● Task to complete
Only the lines of the data holding the string "value" need to be returned.

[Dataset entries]
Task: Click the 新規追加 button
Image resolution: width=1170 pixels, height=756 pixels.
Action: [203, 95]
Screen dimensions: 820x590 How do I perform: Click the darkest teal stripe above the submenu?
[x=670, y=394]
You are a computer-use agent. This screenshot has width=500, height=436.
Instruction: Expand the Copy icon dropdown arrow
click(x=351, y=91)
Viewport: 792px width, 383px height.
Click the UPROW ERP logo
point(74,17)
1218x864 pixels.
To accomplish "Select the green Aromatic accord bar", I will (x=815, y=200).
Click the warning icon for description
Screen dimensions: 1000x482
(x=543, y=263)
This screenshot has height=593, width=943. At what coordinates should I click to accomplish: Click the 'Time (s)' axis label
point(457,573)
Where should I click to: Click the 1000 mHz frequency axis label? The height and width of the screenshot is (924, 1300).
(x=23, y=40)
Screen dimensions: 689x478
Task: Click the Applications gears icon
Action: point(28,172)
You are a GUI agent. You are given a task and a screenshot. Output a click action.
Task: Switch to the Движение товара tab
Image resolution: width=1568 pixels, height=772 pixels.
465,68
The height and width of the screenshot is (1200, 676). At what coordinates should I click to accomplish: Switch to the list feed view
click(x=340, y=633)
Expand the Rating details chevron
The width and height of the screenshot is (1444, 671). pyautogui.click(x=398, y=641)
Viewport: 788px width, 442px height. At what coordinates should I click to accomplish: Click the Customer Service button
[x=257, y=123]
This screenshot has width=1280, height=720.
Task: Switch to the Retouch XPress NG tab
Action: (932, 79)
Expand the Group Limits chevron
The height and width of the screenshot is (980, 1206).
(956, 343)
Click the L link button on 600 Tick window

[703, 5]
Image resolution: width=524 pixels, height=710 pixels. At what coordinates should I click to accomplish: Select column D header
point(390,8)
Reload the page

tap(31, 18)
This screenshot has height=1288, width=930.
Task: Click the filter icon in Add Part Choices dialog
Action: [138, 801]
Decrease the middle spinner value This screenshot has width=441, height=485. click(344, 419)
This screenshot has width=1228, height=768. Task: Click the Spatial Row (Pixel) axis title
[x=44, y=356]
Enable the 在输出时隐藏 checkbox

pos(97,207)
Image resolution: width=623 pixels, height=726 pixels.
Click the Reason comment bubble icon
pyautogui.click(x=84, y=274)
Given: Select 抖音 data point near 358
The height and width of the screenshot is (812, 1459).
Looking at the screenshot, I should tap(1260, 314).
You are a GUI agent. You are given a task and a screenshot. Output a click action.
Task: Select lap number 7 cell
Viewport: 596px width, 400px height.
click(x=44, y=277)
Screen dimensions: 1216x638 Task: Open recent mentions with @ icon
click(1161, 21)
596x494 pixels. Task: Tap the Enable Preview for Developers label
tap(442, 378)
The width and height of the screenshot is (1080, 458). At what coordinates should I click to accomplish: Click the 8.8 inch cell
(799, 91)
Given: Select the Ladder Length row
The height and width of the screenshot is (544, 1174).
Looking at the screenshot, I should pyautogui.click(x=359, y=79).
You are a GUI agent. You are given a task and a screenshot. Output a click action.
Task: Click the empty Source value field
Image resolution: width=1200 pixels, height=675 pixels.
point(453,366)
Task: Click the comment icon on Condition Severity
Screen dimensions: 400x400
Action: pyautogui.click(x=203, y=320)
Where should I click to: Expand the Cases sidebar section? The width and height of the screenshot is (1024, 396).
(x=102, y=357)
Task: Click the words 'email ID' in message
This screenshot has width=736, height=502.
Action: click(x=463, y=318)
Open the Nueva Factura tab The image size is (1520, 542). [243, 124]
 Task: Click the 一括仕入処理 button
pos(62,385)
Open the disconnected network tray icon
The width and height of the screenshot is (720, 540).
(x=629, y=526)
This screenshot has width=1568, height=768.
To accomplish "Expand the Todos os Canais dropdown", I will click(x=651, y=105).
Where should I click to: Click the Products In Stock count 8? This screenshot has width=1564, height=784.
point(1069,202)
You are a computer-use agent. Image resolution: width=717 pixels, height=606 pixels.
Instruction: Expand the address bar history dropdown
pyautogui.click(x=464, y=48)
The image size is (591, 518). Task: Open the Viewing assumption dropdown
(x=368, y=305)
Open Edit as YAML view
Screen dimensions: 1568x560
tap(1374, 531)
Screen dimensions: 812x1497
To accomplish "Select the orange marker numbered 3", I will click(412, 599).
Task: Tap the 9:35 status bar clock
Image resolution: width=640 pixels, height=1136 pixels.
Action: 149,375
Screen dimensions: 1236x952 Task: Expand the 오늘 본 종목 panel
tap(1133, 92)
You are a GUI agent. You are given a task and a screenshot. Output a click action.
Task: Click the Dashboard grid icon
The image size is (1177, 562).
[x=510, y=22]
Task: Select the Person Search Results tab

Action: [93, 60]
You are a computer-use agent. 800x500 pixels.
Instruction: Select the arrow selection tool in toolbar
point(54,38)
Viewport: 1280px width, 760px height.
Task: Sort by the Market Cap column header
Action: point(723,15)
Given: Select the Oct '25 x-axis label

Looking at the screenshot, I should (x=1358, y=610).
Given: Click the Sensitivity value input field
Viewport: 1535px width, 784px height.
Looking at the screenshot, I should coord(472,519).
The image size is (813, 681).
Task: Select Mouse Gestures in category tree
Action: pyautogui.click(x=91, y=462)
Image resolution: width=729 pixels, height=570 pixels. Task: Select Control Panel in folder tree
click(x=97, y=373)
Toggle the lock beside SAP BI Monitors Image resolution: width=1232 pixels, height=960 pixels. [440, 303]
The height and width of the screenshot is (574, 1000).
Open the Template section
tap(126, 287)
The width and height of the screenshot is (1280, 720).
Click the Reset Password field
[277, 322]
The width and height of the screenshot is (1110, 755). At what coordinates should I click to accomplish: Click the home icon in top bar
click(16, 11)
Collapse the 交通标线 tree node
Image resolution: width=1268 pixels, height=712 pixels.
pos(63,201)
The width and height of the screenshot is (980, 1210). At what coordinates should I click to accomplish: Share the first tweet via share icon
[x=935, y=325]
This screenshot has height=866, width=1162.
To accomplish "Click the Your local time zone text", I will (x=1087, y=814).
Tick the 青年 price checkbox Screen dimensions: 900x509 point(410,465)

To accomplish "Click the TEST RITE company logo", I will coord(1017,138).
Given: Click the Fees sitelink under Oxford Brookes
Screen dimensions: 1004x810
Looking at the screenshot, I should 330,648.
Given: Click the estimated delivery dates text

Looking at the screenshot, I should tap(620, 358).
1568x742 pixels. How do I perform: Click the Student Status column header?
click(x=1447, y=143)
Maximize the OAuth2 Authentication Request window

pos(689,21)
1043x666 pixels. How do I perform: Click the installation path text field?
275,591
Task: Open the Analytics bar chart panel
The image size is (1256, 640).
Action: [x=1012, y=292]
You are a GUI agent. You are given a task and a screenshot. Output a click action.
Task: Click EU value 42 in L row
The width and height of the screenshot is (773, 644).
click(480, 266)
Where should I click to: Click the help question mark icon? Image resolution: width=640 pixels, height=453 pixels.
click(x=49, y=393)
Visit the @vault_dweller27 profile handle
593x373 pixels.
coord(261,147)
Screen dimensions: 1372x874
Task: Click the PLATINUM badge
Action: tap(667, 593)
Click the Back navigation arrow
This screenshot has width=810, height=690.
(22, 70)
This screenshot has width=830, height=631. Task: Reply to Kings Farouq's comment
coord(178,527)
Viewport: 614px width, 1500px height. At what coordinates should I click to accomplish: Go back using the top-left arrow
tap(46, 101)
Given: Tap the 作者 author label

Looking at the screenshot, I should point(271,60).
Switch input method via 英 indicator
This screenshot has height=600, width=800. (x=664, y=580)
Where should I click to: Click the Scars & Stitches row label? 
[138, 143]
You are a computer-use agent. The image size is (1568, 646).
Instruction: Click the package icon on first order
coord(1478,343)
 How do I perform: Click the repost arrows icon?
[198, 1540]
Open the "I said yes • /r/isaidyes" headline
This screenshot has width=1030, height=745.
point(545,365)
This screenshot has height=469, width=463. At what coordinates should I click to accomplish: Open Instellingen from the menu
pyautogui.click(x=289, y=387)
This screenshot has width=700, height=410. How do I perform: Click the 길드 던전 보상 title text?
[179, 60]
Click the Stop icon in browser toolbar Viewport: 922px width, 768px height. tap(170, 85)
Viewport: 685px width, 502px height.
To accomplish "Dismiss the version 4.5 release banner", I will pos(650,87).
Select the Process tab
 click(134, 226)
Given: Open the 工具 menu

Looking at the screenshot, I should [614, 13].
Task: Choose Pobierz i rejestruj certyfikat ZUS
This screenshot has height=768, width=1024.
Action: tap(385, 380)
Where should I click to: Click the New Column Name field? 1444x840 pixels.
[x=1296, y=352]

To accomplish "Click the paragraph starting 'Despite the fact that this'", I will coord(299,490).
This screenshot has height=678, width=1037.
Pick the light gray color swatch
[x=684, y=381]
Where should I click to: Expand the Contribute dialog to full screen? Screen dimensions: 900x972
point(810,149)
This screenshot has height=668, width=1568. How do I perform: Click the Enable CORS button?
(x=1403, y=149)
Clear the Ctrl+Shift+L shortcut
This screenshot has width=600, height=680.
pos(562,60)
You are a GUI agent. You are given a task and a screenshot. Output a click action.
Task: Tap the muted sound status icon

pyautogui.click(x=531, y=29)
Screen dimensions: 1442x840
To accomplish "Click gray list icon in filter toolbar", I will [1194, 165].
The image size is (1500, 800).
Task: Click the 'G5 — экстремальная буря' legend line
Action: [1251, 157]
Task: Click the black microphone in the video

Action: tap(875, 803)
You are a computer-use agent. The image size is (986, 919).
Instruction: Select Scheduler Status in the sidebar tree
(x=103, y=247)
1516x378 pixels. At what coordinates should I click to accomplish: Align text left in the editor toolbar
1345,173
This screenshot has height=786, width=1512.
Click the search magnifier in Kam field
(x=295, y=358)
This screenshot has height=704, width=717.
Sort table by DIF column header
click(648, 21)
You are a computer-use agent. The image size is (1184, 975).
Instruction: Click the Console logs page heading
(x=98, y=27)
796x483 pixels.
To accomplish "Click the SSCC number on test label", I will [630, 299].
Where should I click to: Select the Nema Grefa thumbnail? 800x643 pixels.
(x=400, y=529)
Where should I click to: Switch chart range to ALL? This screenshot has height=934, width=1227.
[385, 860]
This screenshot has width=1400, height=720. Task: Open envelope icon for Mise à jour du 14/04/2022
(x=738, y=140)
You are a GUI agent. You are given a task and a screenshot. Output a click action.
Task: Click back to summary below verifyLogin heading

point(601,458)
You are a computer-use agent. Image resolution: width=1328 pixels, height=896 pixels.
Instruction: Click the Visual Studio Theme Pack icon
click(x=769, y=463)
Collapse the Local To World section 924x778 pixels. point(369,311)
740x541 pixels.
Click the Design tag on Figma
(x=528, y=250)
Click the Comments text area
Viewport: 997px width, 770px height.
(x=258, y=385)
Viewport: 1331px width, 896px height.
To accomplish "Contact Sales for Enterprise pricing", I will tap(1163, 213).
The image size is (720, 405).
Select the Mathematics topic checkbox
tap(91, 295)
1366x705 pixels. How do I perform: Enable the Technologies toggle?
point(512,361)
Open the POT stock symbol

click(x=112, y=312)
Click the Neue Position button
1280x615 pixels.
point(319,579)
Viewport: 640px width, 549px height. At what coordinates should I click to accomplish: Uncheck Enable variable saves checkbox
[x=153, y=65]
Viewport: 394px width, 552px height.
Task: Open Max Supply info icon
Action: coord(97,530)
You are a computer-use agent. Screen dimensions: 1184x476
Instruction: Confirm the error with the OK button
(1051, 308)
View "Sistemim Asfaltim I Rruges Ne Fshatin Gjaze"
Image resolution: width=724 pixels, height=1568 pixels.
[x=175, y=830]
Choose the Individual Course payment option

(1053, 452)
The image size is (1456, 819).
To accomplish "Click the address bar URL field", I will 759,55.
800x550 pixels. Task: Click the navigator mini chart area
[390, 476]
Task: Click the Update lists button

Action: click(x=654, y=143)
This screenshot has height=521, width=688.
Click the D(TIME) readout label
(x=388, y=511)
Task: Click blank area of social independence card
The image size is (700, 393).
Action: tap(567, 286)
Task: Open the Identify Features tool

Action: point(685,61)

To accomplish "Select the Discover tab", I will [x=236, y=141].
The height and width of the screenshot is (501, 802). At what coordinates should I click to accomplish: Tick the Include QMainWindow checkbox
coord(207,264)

● Solution to this problem
Decrease the middle spinner value This screenshot has width=441, height=485. click(344, 419)
Task: Click the empty Source value field
Given: Click the Sensitivity value input field
Task: Click EU value 42 in L row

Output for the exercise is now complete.